David Farreny, 29 nov. 2003
garde

Si l’on n’y prend garde, on n’aura pas été de son temps. On sera resté en-deçà de soi-même, étranger à sa possibilité présente. On aura vécu au passé.

Pierre Bergounioux, Le fleuve des âges, Fata Morgana, p. 9.

David Farreny, 24 nov. 2005
au-delà

Là-dessus, le Père Ubu, qui n’a pas volé son repos, va essayer de dormir. Il croit que le cerveau, dans la décomposition, fonctionne au-delà de la mort et que ce sont ses rêves qui sont le Paradis.

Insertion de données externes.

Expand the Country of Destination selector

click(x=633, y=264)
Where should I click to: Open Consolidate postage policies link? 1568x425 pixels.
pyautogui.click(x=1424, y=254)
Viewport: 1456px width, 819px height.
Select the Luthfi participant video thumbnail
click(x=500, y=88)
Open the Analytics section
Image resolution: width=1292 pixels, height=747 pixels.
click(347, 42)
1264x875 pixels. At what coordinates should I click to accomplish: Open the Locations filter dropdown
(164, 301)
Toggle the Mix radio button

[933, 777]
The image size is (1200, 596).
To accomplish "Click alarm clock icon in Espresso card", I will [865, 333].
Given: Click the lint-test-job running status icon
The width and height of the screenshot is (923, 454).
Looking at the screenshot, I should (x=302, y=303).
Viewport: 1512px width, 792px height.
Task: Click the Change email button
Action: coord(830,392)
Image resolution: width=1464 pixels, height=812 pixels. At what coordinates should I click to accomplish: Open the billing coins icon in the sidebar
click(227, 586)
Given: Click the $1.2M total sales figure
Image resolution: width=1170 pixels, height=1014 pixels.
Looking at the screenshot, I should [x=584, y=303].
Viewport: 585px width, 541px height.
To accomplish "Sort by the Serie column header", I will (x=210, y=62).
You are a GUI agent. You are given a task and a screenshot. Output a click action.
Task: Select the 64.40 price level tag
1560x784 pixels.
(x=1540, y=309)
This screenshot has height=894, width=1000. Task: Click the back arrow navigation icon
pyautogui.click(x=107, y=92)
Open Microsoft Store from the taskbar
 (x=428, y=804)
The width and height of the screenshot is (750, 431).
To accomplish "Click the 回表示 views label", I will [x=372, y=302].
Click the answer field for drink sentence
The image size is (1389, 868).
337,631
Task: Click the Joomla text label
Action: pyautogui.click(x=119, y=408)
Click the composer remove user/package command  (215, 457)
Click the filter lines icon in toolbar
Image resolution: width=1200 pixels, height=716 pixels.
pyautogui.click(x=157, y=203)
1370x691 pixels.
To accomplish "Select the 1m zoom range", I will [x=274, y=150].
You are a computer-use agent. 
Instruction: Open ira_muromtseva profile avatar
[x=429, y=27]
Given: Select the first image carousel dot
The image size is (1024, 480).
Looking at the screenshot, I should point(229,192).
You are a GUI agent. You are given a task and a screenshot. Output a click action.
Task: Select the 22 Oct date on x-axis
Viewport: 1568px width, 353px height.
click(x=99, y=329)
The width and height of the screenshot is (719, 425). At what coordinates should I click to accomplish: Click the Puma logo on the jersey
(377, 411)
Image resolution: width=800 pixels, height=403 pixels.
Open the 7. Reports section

Alfred Jarry, « lettre à Rachilde (28 mai 1906) », Œuvres complètes (3), Gallimard, p. 617.

Guillaume Colnot, 28 janv. 2006
fer

Or, une chose se ramène, pour l’essentiel, aux rapports qu’elle soutient avec les autres. C’est l’alternative qui nous accable ou nous réjouit, l’absence d’un terme dont on a connaissance qui nous rend gai, s’il est mauvais, et, dans le cas contraire, nous désole. Le paysage corrézien, vers 1960, perpétuait celui de la France d’Ancien Régime, à quelques inclusions près, en petit nombre et dûment circonscrites, de la réalité extérieure ou de l’âge ultérieur qui, pour le coup, se confondaient. Elles avaient, pour substance et principe, le fer.

C’étaient les rubans parallèles, luisants, jetés à travers les creux et les crêtes, les tourbières, les broussailles, et je me rappellerai toujours mes attentes anxieuses, incrédules, sous des aubettes en fibrociment plantées dans la solitude, près du ballast. Jamais un train ne desservirait ce désert. C’était ajouter à la cruauté de notre relégation, que de nous laisser croire que ces rails allaient conduire jusqu’à nous la jolie Micheline bicolore, crème et rouge cerise, ou la locomotive noire au souffle belliqueux, taurin, suivie de deux ou trois wagons vert bouteille. Le silence était si grand qu’il en devenait audible. C’est lorsqu’on avait perdu espoir, consenti à rester immobile, oublié, que la respiration détonante de la machine à vapeur ou le barrit un peu moqueur de l’autorail s’éveillait au loin, balayait la mélancolie consubstantielle au lieu, à l’heure morte dont il était la demeure.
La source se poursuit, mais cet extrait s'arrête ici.